Estratto fornito:
•••••
Una condotta fognaria antica di oltre cento anni ha ceduto sotto la pressione del traffico veicolare, provocando il collasso del manto stradale e l'apertura di una voragine la cui profondità oscilla tra i sei e i dieci metri. Il crollo ha interessato la strada che costeggia il Parco Nemorense, via Lago di Lesina, rendendo necessarie immediate modifiche alla circolazione per garantire la pubblica incolumità.
Ora la via è chiusa al transito nel tratto compreso tra largo di Villa Bianca e via Fibreno, mentre è stato istituito il senso unico di marcia tra via Massaciuccoli e via Fibreno.
Al momento del cedimento, la rottura dei tubi ha generato un ingente flusso d’acqua che nei giorni scorsi era chiaramente visibile all’interno del cratere. I tecnici di Acea sono intervenuti tempestivamente per avviare le operazioni di messa in sicurezza e i rilievi tecnici necessari. L'area è stata interamente transennata per permettere le verifiche sulla tenuta del terreno circostante, in una zona caratterizzata da un'alta densità abitativa e da un passaggio pedonale costante.
L’apertura improvvisa di questa voragine, su una via che funge da collegamento diretto tra via Nemorense e viale Eritrea, ha sollevato forti polemiche sulla manutenzione delle infrastrutture capitoline. Sulla vicenda è intervenuto Carlo Pesce, Coordinatore dell’Area Metropolitana di Roma di AGISCI Italia, definendo inaccettabile il rischio corso dai cittadini a causa di sottoservizi vetusti e non monitorati. Pesce ha sottolineato l'urgenza di procedere con controlli puntuali e approfonditi per evitare che simili episodi mettano nuovamente a rischio l'incolumità pubblica.
•••••
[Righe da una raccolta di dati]
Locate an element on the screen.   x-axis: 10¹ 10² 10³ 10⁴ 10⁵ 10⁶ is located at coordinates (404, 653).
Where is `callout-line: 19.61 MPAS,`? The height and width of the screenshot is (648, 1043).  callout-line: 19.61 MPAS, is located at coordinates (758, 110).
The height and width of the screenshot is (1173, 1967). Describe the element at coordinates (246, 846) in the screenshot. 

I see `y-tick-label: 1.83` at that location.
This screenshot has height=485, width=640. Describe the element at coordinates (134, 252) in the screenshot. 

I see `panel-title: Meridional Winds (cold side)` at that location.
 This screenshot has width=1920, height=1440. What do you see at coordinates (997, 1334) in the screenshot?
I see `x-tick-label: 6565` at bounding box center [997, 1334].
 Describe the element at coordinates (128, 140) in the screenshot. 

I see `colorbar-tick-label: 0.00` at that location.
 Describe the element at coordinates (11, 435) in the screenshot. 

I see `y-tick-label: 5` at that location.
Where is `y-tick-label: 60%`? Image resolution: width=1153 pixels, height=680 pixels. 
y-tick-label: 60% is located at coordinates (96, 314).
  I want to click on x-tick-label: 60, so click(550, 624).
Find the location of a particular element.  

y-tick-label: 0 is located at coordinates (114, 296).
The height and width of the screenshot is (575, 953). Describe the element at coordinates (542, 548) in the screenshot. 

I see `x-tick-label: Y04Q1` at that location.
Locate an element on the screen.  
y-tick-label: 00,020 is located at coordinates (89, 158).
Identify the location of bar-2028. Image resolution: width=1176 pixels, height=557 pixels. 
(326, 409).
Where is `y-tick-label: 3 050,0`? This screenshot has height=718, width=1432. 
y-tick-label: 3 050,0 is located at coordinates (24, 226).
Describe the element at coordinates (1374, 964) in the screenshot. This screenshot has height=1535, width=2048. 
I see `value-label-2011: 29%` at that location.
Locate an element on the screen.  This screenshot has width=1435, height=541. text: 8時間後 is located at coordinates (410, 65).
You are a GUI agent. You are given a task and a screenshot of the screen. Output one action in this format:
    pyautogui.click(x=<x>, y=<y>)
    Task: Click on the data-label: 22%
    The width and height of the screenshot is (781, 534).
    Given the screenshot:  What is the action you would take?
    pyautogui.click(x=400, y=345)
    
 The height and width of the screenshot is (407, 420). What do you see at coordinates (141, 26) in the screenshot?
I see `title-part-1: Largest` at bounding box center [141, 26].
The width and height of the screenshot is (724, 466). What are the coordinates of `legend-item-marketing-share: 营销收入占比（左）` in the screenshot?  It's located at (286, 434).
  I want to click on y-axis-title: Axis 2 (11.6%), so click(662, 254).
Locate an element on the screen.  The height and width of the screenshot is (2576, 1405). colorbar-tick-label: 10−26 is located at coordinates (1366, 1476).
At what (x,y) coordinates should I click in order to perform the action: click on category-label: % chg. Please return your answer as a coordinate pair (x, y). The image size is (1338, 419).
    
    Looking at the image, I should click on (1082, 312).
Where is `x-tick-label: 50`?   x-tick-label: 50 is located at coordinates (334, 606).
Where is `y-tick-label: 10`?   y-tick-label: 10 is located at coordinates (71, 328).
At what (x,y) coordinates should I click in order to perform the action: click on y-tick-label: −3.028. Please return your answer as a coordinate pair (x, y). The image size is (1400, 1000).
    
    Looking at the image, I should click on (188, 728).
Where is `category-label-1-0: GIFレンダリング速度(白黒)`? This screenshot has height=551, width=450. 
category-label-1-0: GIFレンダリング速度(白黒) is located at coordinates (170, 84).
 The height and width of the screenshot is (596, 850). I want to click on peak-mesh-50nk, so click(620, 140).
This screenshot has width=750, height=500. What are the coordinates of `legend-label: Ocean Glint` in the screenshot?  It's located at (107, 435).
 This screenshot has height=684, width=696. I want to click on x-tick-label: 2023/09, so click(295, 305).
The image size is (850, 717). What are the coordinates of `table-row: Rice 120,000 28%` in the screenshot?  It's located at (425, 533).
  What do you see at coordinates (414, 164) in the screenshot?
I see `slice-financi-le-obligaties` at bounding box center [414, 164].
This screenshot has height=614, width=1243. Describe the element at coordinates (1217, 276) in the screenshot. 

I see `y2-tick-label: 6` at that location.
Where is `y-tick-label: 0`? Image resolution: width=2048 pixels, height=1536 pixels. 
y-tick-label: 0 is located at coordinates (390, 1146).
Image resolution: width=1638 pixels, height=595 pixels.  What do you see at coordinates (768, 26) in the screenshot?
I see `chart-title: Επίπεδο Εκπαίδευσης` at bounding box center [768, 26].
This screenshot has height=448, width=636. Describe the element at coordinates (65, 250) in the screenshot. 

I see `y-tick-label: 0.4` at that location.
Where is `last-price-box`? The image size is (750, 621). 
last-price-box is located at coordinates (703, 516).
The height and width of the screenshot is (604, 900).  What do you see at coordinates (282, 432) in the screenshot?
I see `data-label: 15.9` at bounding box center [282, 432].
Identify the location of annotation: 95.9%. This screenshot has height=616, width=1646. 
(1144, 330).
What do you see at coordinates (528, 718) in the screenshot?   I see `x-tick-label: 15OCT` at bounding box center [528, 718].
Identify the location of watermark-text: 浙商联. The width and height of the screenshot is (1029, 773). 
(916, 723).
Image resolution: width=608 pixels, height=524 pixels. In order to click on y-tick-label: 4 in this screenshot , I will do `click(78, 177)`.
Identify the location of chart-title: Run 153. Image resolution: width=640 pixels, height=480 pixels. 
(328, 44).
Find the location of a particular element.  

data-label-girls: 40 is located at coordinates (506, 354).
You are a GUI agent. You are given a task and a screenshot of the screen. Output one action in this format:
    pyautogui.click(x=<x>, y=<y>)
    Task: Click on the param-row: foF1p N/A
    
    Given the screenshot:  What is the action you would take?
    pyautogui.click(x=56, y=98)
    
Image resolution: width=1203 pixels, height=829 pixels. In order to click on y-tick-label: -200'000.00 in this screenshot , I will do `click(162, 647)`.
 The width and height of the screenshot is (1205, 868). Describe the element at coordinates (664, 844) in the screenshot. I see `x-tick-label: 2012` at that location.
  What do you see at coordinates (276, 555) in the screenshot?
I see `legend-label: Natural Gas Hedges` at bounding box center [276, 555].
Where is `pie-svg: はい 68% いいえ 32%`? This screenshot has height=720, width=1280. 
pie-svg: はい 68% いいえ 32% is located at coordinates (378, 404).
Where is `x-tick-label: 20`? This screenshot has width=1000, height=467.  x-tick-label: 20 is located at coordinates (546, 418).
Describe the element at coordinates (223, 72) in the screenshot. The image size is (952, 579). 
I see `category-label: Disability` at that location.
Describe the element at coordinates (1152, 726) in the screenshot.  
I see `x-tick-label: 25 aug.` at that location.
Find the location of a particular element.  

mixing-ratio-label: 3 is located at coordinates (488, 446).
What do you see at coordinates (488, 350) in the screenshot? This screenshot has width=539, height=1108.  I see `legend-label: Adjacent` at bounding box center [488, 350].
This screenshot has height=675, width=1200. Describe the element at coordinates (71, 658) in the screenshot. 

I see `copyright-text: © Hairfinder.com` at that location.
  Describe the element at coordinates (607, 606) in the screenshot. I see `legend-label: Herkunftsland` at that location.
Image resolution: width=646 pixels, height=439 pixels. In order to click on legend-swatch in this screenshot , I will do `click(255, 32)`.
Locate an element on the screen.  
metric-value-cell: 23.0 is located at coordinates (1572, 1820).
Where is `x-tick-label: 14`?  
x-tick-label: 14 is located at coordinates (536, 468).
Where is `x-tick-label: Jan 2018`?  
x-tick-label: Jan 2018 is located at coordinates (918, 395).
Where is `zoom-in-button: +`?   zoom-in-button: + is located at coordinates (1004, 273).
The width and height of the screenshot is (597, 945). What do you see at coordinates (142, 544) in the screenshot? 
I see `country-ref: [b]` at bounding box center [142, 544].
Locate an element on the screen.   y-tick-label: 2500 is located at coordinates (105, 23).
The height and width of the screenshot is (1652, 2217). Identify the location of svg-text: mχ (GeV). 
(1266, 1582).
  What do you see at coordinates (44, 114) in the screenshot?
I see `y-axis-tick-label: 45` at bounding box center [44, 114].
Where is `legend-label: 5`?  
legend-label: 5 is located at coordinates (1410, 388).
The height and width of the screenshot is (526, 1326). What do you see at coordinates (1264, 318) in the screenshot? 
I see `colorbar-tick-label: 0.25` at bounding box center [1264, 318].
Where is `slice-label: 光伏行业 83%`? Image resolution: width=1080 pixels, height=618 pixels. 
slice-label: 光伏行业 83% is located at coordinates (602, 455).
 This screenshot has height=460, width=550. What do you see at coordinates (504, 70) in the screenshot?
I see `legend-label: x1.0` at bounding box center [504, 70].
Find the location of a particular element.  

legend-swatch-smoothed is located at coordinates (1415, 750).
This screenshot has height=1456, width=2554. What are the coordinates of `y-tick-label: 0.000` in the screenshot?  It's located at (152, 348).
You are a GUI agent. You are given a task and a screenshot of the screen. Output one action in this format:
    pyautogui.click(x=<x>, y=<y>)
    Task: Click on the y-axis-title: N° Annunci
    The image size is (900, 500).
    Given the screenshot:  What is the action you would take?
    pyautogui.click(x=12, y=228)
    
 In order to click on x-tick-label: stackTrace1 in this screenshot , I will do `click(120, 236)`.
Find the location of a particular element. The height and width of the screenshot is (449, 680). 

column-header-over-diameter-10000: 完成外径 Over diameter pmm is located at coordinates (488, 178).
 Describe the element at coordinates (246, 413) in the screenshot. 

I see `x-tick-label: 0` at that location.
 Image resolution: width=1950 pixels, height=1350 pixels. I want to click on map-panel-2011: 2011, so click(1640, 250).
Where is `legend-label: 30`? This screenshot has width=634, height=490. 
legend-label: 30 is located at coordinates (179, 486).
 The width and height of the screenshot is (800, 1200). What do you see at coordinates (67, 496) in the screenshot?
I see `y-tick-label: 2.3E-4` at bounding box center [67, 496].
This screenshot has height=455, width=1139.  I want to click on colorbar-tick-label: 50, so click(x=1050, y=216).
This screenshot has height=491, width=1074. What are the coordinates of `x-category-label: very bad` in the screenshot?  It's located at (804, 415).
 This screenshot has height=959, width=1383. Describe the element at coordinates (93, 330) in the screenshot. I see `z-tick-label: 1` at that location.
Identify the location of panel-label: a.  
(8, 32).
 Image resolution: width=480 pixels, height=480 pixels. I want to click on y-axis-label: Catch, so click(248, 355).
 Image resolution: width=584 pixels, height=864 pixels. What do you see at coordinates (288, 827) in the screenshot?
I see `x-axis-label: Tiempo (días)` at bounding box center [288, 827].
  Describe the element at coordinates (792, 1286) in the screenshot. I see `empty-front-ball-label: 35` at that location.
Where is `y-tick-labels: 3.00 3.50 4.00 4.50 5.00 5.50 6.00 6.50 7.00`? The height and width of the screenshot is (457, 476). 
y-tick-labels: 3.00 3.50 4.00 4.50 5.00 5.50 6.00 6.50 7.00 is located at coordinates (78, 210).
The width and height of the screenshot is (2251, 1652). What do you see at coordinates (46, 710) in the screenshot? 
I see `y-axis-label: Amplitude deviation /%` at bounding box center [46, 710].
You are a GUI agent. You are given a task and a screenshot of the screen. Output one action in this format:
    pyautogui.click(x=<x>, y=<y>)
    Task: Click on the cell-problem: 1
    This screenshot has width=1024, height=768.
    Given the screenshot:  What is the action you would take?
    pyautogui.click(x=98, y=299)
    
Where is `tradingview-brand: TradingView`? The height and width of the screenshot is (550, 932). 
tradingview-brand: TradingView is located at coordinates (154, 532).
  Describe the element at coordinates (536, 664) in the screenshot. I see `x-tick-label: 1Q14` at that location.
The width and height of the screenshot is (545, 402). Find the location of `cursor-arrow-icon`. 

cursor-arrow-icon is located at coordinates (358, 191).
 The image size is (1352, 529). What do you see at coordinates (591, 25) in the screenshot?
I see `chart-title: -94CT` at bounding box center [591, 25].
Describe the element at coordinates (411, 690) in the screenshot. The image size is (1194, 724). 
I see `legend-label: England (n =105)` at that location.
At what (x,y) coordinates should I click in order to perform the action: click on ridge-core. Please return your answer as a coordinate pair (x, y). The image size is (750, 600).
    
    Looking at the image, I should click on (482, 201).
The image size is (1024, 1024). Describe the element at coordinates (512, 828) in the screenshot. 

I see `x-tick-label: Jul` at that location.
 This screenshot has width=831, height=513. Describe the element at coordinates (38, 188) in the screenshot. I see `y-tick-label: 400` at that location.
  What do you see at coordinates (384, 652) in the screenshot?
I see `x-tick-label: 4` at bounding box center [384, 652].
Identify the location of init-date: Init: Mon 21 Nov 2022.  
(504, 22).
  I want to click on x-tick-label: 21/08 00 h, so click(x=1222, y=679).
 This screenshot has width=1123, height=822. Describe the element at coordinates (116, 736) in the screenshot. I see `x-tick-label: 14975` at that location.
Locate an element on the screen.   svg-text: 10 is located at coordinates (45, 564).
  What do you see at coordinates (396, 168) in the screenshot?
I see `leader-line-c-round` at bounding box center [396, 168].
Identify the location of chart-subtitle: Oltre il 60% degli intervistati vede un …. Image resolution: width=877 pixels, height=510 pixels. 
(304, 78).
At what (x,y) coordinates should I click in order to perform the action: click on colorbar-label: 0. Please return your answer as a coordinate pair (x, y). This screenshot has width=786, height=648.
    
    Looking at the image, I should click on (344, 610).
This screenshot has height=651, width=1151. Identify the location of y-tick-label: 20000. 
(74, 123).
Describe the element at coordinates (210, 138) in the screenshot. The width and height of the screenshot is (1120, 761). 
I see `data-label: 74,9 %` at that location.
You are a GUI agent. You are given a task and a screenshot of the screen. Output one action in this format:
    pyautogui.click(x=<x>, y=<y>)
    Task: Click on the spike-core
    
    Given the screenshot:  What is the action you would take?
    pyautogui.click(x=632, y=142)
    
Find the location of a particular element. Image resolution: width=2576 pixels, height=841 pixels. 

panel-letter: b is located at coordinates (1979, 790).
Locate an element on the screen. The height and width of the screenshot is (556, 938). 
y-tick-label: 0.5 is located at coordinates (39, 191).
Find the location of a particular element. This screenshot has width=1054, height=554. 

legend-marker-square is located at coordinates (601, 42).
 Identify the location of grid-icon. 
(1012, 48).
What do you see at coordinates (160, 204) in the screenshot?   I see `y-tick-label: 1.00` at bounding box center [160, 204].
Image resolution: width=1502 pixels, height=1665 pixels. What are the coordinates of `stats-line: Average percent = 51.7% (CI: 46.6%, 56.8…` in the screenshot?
•••••
Secondo l'estratto sulla voragine di via Lago di Lesina, quanto è profonda la voragine?

Risposta: La sua profondità oscilla tra i sei e i dieci metri.